*WORK REQUIRED:*
Using the data below, print exactly the line with "Viewport: 1710px width, 962px height.", the line with "to the Fortigate", and every line between them, but none of the pictures.

*RECORD SET:*
☆ ☆ ☆
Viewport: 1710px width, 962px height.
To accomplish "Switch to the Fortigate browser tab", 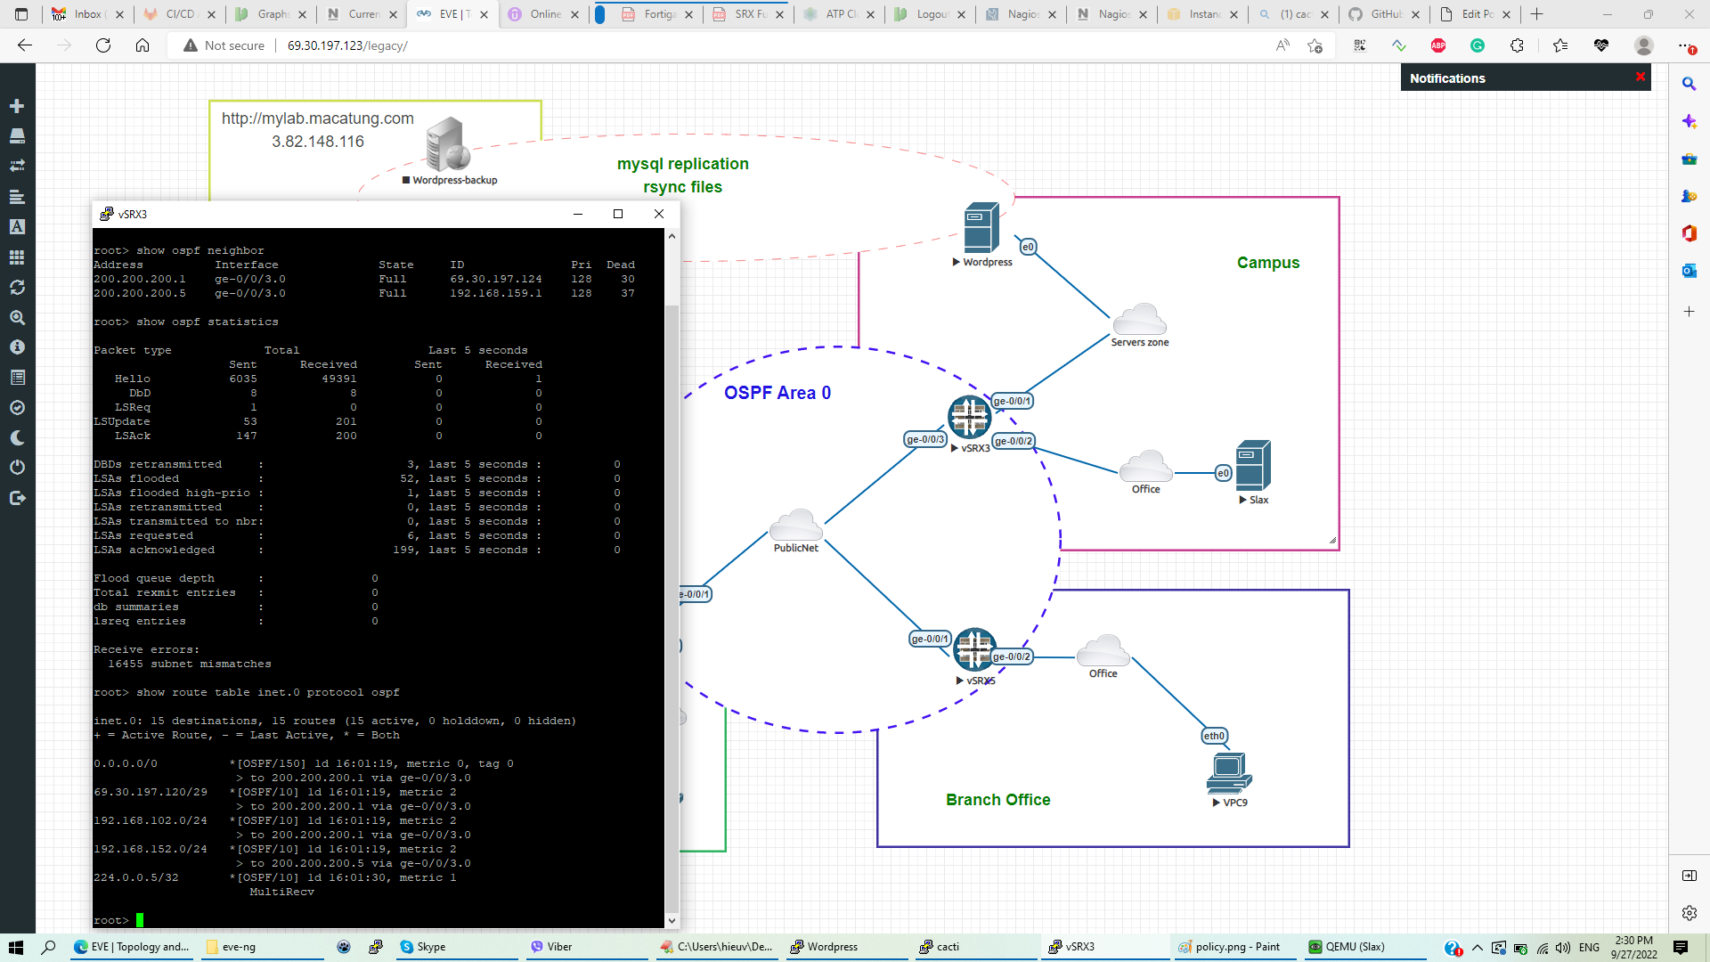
☆ ☆ ☆
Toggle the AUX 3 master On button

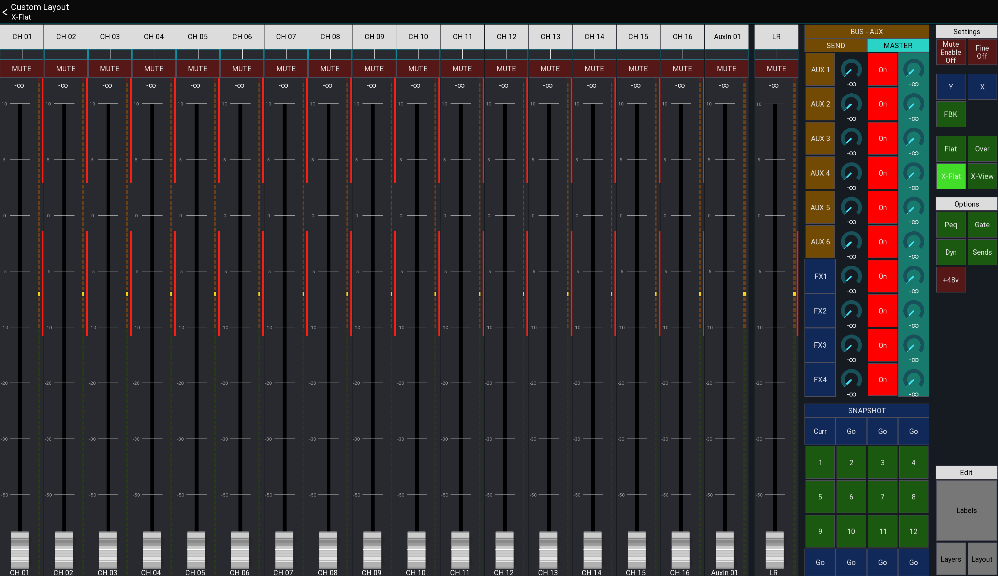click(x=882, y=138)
☆ ☆ ☆
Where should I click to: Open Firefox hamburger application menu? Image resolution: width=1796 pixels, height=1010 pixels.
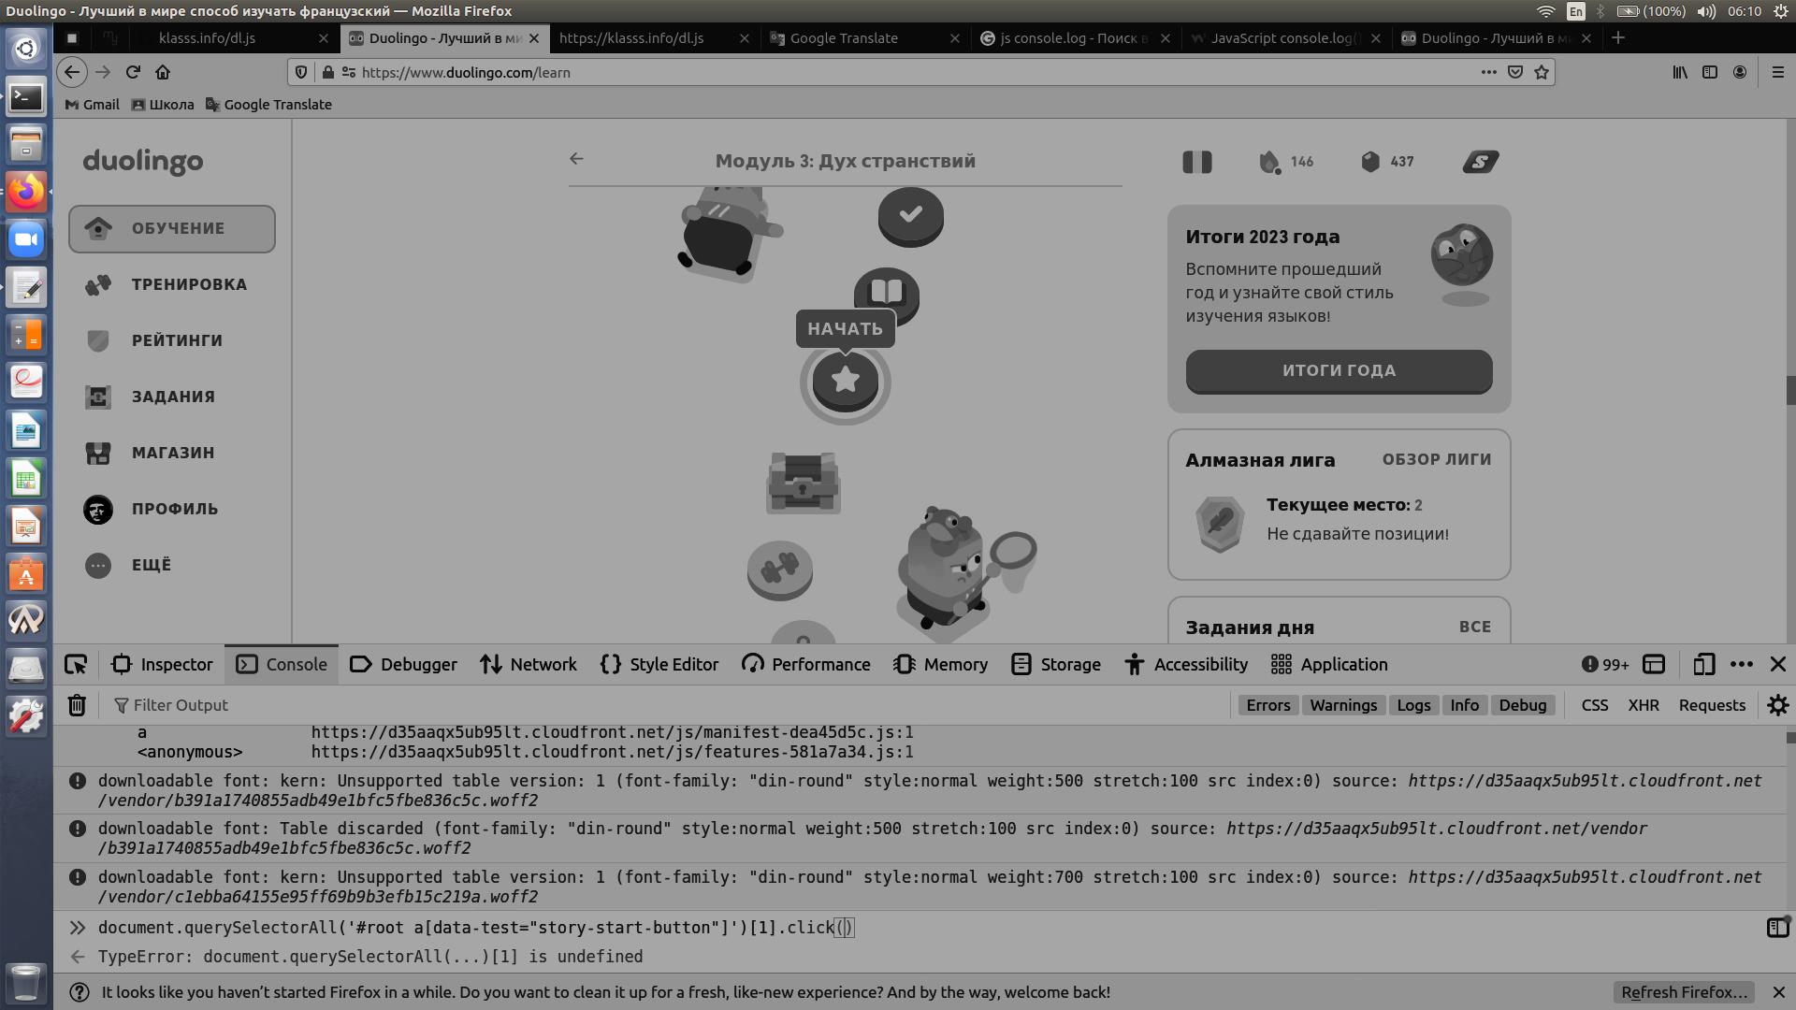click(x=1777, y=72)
☆ ☆ ☆
*EXERCISE ANSWER:*
Viewport: 1710px width, 962px height.
To accomplish "Switch to the Fortigate browser tab", 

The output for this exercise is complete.